For plans that cover non-owner employees, the employer will typically make a special safe harbor contribution to eligible participants. In doing so, the employer guarantees that deferrals of the highly compensated employees do not violate 401(k) non-discrimination tests (no need to return those contributions to key staff), helps fulfill the plan’s top heavy requirements (most small business plans are top heavy), and—in some cases—can count this contribution as a part of the profit-sharing contribution used to satisfy the non-discrimination testing. So, safe harbor contribution really plays a triple duty. Missed the safe harbor deadline? No worries, we can still make the plan work with the little-known 5% rule.

Add Profit Sharing The remaining deduction is typically allocated to participants by way of a profit-sharing plan. Typically, new comparability design is used in this case. This approach allows allocation of the bulk of the profit-sharing dollars to key contributors without violating non-discrimination requirements outlined by the IRS.
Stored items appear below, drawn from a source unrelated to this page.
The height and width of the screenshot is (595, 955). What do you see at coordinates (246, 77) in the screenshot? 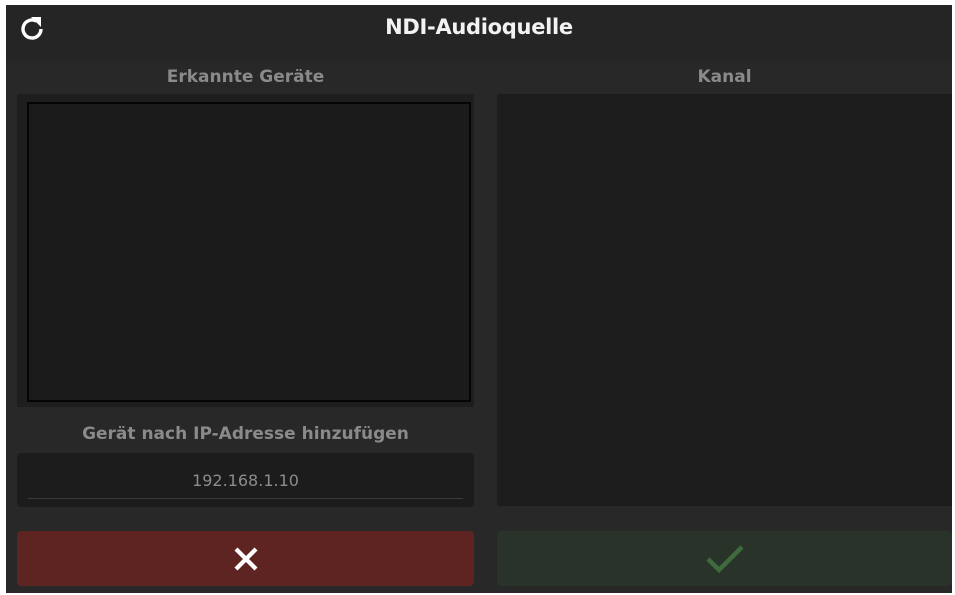
I see `devices-heading: Erkannte Geräte` at bounding box center [246, 77].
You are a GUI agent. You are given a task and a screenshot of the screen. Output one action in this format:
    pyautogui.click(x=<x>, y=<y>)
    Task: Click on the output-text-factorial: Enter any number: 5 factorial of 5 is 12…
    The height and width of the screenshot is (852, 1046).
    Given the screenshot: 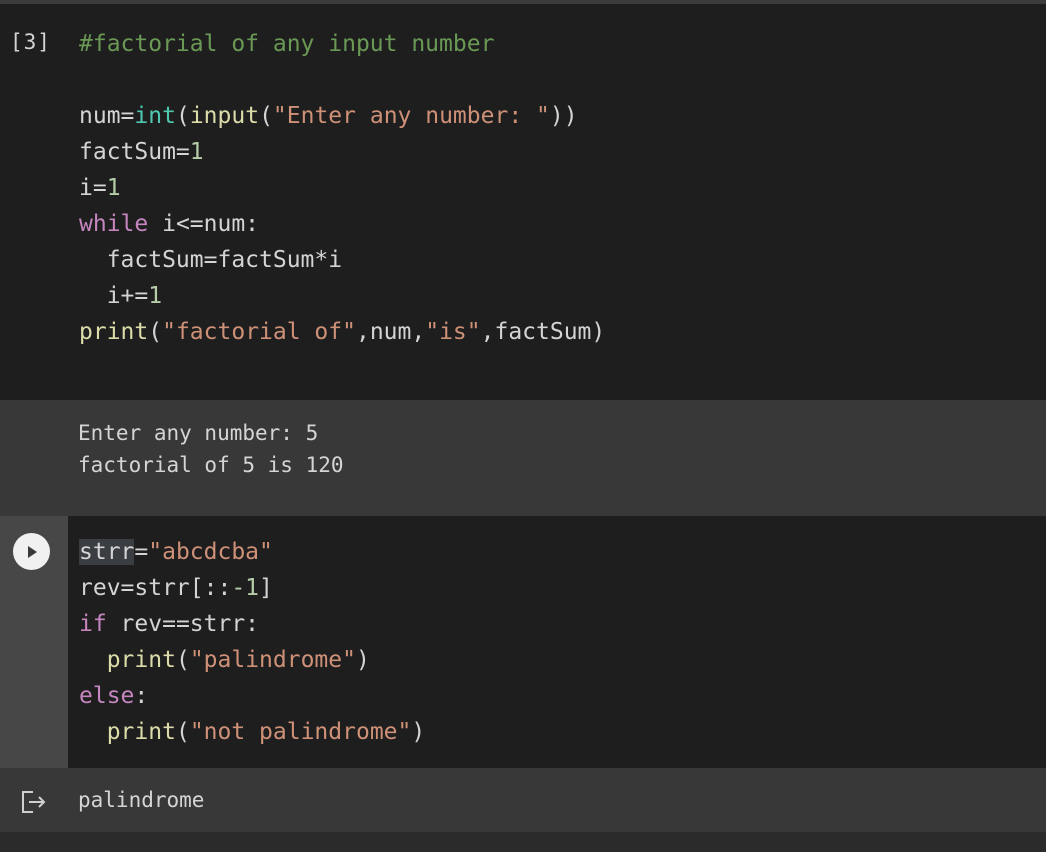 What is the action you would take?
    pyautogui.click(x=211, y=449)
Top It Off with a Cash Balance Plan The final layer of a combination plan is a cash balance plan. Contributions to these plans require a complex calculation that encompasses age, compensation, the length of time until retirement, the promised benefit, the assumed growth of plan assets and a variety of actuarial factors. The annual funding requirement is recalculated each year to account for the actual performance of plan assets and any changes to the plan’s liabilities. In general, the more one makes, and the less time they have before retirement, the greater is the contribution required to fund that individual’s benefit under the plan. The end result is a robust plan that helps achieve tax reduction and retirement savings objectives. Here is a snapshot of contribution opportunities in a multilayered retirement plan.*

 

Age On 12/31/16 Retirement Age Plan Compensation* 401(k) Deferral Profit Sharing Cash Balance Total Est. Tax Savings
35 62 265,000 18,000 15,900 66,000 99,900      39,560
40 62 265,000 18,000 15,900 85,000 118,900      47,084
45 62 265,000 18,000 15,900 132,000 165,900      65,696
50 62 265,000 24,000 15,900 168,000 207,900      82,328
55 62 265,000 24,000 15,900 197,000 236,900      93,812
60 65 265,000 24,000 15,900 200,000 239,900      95,000
65 70 265,000 24,000 15,900 255,000 294,900    116,780
70 75 265,000 24,000 15,900 328,000 367,900    145,688

Setup and Funding Deadlines Generally, for a plan to be effective in the current year (or for another layer to be added), the plan document needs to be signed or amended by the last day of the employer’s tax year. For most small businesses, their tax year coincides with the calendar year, making December 31 the deadline for current year plan implementation. Employer contributions, however, are not due until the following year. As long as they are deposited before the employer’s tax filing deadline, including extensions, they are deductible for the preceding tax year.

*Assumes that the top dollar is taxed at the 39.6% marginal rate. Plan compensation for sole proprietors is defined as net Schedule C income less the contribution amount and 1/2 of the self-employment tax. The numbers illustrated assume the participant can establish a high three-year salary to support the benefit, will fund the plan to their retirement age, and meets certain other criteria. This chart is intended to be used for informational purposes only and may not reflect the contributions actually available for a particular client. Assumed form of distribution is a lump sum at normal retirement age. The costs represent the target Normal Cost as generated using PPA funding methods. Individual results may vary.